[AIM OF THE EXERCISE]: Return every line from the listing where the word "computer" occurs.

[AVAILABLE DATA]:

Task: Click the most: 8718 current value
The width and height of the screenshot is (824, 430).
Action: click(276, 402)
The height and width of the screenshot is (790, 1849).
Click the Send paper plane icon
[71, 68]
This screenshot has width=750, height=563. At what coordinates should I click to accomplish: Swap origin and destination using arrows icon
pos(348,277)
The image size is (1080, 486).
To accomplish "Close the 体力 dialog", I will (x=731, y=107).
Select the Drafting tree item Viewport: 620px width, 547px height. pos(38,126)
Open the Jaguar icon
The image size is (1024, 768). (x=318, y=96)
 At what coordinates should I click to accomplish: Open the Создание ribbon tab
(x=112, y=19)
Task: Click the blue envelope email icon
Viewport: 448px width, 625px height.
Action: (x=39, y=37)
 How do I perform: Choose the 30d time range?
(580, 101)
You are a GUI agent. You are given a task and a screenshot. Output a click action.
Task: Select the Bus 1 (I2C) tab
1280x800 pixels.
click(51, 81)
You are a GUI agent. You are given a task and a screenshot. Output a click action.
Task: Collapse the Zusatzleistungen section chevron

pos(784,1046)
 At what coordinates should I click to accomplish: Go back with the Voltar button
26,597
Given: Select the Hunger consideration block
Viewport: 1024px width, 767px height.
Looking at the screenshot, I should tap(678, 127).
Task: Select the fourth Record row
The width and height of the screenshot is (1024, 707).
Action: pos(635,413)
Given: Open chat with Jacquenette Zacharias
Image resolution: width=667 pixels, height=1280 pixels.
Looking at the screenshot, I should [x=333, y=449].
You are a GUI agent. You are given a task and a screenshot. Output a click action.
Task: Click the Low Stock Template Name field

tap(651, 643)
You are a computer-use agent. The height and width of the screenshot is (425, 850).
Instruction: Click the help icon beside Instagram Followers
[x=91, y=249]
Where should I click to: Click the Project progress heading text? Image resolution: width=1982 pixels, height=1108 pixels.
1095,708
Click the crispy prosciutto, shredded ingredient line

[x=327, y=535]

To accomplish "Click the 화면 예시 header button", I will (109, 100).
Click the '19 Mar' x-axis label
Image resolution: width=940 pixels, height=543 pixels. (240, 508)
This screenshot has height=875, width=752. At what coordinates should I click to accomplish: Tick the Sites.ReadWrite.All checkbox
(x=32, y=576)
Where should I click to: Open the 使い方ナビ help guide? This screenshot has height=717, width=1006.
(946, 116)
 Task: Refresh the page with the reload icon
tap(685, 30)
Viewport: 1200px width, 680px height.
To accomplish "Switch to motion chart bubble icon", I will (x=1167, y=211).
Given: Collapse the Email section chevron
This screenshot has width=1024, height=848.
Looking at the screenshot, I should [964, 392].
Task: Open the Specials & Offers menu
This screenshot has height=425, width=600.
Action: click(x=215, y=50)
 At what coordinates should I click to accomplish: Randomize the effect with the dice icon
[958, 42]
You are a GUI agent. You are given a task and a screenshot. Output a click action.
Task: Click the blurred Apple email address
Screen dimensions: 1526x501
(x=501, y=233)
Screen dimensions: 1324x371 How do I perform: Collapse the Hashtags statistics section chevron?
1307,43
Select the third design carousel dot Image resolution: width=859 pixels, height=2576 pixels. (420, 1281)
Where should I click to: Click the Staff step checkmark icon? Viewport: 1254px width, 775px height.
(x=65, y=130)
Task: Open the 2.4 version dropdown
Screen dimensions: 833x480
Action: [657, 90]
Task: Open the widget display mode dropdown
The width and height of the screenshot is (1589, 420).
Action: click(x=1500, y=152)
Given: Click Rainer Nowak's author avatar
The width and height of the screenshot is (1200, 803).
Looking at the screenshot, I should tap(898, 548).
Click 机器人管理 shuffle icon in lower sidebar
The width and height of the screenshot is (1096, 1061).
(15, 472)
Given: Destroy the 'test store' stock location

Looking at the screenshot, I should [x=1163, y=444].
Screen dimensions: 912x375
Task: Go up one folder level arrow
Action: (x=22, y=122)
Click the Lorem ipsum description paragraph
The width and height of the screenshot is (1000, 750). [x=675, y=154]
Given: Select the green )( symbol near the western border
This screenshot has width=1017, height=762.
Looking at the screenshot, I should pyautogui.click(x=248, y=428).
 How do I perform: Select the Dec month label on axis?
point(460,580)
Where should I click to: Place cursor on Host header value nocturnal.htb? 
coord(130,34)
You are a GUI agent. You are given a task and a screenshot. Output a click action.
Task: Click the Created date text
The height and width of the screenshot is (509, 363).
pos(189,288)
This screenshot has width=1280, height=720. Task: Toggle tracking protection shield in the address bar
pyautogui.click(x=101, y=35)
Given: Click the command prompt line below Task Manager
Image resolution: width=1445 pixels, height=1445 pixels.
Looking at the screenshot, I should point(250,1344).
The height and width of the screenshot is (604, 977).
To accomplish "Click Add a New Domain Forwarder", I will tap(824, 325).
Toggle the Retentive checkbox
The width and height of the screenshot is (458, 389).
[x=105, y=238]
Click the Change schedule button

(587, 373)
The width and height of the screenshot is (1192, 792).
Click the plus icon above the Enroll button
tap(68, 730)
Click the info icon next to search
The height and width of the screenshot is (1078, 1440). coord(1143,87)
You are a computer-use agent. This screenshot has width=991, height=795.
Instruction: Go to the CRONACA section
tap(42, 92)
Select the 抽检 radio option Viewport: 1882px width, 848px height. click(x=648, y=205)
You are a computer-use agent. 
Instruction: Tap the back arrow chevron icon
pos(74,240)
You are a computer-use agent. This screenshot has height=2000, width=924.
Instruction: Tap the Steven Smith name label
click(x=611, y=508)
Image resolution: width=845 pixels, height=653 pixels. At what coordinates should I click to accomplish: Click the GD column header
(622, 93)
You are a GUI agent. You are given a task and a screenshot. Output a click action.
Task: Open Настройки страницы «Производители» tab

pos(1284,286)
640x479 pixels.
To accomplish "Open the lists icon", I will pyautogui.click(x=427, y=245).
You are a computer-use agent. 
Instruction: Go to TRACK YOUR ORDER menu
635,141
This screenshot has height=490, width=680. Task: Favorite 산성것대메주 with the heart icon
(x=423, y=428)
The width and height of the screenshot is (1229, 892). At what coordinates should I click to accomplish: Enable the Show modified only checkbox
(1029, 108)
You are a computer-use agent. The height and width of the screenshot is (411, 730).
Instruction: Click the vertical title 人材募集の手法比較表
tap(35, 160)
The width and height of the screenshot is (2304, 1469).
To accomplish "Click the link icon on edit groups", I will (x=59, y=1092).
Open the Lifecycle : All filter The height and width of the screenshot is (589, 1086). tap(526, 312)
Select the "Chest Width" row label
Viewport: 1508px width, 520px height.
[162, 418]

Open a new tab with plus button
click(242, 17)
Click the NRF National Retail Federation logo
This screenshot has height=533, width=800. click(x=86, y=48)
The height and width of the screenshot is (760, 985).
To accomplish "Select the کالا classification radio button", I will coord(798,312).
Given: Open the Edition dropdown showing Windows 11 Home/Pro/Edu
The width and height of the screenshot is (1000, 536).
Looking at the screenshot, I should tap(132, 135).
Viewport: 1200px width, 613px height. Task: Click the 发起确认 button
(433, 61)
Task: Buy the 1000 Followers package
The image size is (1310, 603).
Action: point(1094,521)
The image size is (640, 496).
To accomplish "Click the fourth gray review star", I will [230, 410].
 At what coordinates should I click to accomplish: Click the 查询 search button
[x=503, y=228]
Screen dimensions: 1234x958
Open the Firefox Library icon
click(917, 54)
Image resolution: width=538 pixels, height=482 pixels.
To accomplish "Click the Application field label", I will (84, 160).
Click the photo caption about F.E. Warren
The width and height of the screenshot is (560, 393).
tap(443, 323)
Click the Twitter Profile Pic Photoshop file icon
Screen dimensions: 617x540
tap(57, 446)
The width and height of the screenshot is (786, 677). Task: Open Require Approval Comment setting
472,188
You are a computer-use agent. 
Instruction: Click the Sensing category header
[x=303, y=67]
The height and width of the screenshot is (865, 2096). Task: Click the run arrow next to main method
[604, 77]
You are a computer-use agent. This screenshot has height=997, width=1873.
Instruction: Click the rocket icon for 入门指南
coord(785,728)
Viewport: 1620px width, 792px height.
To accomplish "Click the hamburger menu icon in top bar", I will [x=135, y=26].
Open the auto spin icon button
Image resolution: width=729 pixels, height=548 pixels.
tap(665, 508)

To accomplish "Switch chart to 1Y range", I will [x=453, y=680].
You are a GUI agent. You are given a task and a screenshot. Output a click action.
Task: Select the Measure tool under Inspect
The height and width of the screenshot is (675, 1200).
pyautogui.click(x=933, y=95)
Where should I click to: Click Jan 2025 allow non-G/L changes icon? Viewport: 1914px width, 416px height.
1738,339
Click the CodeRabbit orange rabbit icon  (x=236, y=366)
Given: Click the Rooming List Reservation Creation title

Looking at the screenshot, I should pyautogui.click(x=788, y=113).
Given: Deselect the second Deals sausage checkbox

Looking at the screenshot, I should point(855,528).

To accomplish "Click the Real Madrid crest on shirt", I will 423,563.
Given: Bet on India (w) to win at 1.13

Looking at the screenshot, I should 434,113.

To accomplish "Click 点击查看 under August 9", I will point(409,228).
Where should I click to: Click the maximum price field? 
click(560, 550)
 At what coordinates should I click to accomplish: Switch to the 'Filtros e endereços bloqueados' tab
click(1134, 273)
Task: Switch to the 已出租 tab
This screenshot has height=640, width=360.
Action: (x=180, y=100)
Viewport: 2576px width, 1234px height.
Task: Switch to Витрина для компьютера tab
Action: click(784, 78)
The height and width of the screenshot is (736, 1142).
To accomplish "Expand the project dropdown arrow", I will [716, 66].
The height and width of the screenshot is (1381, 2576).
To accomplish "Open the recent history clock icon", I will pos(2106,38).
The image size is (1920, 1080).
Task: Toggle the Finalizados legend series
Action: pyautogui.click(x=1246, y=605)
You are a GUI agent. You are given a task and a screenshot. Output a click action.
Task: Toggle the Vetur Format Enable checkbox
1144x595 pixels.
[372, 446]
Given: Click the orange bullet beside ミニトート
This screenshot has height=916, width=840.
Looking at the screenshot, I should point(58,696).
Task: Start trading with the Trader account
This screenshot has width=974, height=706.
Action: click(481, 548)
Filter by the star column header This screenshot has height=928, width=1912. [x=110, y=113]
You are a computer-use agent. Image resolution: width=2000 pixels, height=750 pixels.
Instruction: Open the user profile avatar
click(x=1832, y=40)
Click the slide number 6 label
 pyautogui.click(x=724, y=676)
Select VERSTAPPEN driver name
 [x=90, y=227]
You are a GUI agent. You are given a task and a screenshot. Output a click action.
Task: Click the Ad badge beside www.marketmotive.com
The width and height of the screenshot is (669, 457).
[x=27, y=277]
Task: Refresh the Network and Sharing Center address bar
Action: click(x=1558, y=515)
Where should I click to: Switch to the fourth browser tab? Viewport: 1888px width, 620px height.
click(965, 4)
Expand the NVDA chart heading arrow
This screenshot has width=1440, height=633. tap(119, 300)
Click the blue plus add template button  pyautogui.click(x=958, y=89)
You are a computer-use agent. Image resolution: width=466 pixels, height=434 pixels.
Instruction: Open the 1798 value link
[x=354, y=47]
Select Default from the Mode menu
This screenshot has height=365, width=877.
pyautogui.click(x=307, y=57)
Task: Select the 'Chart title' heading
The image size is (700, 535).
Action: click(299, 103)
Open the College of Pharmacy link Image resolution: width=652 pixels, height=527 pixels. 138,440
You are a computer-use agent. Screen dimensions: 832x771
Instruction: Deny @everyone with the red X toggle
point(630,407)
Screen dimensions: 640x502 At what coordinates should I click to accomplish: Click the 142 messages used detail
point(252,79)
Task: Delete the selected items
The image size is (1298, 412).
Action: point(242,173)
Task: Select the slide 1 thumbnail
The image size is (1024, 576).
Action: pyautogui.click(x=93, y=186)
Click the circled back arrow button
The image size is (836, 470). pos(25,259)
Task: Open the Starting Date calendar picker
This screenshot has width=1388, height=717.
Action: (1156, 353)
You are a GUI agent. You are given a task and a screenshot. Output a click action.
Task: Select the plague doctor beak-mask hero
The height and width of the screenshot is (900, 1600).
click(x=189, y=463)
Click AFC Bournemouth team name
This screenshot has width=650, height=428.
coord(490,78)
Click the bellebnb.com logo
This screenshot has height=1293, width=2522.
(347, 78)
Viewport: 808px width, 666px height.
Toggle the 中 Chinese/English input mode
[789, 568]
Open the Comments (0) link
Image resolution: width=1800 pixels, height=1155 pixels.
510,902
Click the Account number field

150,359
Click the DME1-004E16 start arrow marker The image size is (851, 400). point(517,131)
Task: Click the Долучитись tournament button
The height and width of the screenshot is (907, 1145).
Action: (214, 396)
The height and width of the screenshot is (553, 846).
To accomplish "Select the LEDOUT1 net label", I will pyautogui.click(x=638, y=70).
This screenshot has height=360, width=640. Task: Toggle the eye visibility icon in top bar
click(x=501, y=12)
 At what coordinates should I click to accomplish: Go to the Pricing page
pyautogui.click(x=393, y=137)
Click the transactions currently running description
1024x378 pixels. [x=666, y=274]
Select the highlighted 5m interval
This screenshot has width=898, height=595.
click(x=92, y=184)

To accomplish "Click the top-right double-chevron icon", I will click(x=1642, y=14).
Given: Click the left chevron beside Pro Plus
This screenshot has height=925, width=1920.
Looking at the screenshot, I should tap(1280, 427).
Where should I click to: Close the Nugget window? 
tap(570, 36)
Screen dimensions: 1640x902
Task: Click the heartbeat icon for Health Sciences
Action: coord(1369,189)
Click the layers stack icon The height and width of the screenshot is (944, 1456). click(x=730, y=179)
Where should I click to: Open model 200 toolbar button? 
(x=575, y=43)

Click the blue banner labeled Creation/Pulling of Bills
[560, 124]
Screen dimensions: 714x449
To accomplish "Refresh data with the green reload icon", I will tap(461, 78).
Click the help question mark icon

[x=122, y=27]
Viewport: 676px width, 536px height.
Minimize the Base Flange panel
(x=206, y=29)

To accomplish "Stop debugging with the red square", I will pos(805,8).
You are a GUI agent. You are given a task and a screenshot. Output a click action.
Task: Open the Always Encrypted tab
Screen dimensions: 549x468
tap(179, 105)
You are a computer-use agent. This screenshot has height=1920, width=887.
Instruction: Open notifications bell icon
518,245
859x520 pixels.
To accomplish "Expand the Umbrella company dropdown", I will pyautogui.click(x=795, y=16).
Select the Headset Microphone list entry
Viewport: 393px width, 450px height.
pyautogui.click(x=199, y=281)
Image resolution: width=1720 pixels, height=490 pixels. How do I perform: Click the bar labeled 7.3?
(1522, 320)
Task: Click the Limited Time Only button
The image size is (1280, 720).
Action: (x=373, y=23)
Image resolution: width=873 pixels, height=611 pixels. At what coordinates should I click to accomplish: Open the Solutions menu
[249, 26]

[ANSWER BELOW]:
You are a computer-use agent. The height and width of the screenshot is (425, 850).
You are a computer-use agent. This screenshot has width=991, height=795.
You are a computer-use agent. 
You are a computer-use agent. This screenshot has height=2000, width=924.
You are a computer-use agent. 
You are a computer-use agent. The height and width of the screenshot is (411, 730).
You are a computer-use agent. 
You are a computer-use agent. This screenshot has height=997, width=1873.
You are a computer-use agent. Image resolution: width=2000 pixels, height=750 pixels.
You are a computer-use agent. Image resolution: width=466 pixels, height=434 pixels.
You are a computer-use agent. Screen dimensions: 832x771
You are a computer-use agent. This screenshot has height=1920, width=887.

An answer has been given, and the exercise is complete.